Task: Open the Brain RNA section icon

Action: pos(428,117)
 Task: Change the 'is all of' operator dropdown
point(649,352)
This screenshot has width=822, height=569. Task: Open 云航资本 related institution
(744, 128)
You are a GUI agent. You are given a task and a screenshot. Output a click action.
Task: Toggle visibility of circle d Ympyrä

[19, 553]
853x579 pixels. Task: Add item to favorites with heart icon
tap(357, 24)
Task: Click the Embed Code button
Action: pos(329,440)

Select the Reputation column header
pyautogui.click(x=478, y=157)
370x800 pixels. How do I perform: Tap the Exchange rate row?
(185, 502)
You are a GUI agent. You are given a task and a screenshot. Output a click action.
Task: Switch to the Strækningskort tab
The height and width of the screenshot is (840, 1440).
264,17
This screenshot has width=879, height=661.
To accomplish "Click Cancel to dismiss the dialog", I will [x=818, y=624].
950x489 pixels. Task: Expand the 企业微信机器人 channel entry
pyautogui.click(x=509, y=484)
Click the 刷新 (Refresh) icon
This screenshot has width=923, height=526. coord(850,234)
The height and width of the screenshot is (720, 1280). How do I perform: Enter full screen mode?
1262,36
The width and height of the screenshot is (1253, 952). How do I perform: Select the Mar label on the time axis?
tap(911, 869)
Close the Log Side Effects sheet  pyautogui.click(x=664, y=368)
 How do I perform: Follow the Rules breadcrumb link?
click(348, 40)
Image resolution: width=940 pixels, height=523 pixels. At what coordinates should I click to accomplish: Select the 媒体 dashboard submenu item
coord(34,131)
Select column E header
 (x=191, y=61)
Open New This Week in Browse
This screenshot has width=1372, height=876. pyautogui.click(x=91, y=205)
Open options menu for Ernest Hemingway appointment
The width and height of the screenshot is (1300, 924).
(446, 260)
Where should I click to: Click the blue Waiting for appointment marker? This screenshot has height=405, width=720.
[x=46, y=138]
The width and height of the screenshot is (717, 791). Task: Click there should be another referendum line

| PROMPT |
For this exercise, transcribe all the records exactly.

| TASK RESPONSE |
Task: Open the Brain RNA section icon

Action: pos(428,117)
 Task: Change the 'is all of' operator dropdown
point(649,352)
This screenshot has width=822, height=569. Task: Open 云航资本 related institution
(744, 128)
You are a GUI agent. You are given a task and a screenshot. Output a click action.
Task: Toggle visibility of circle d Ympyrä

[19, 553]
853x579 pixels. Task: Add item to favorites with heart icon
tap(357, 24)
Task: Click the Embed Code button
Action: pos(329,440)

Select the Reputation column header
pyautogui.click(x=478, y=157)
370x800 pixels. How do I perform: Tap the Exchange rate row?
(185, 502)
You are a GUI agent. You are given a task and a screenshot. Output a click action.
Task: Switch to the Strækningskort tab
The height and width of the screenshot is (840, 1440).
264,17
This screenshot has width=879, height=661.
To accomplish "Click Cancel to dismiss the dialog", I will [x=818, y=624].
950x489 pixels. Task: Expand the 企业微信机器人 channel entry
pyautogui.click(x=509, y=484)
Click the 刷新 (Refresh) icon
This screenshot has width=923, height=526. coord(850,234)
The height and width of the screenshot is (720, 1280). How do I perform: Enter full screen mode?
1262,36
The width and height of the screenshot is (1253, 952). How do I perform: Select the Mar label on the time axis?
tap(911, 869)
Close the Log Side Effects sheet  pyautogui.click(x=664, y=368)
 How do I perform: Follow the Rules breadcrumb link?
click(348, 40)
Image resolution: width=940 pixels, height=523 pixels. At what coordinates should I click to accomplish: Select the 媒体 dashboard submenu item
coord(34,131)
Select column E header
 (x=191, y=61)
Open New This Week in Browse
This screenshot has width=1372, height=876. pyautogui.click(x=91, y=205)
Open options menu for Ernest Hemingway appointment
The width and height of the screenshot is (1300, 924).
(446, 260)
Where should I click to: Click the blue Waiting for appointment marker? This screenshot has height=405, width=720.
[x=46, y=138]
The width and height of the screenshot is (717, 791). Task: Click there should be another referendum line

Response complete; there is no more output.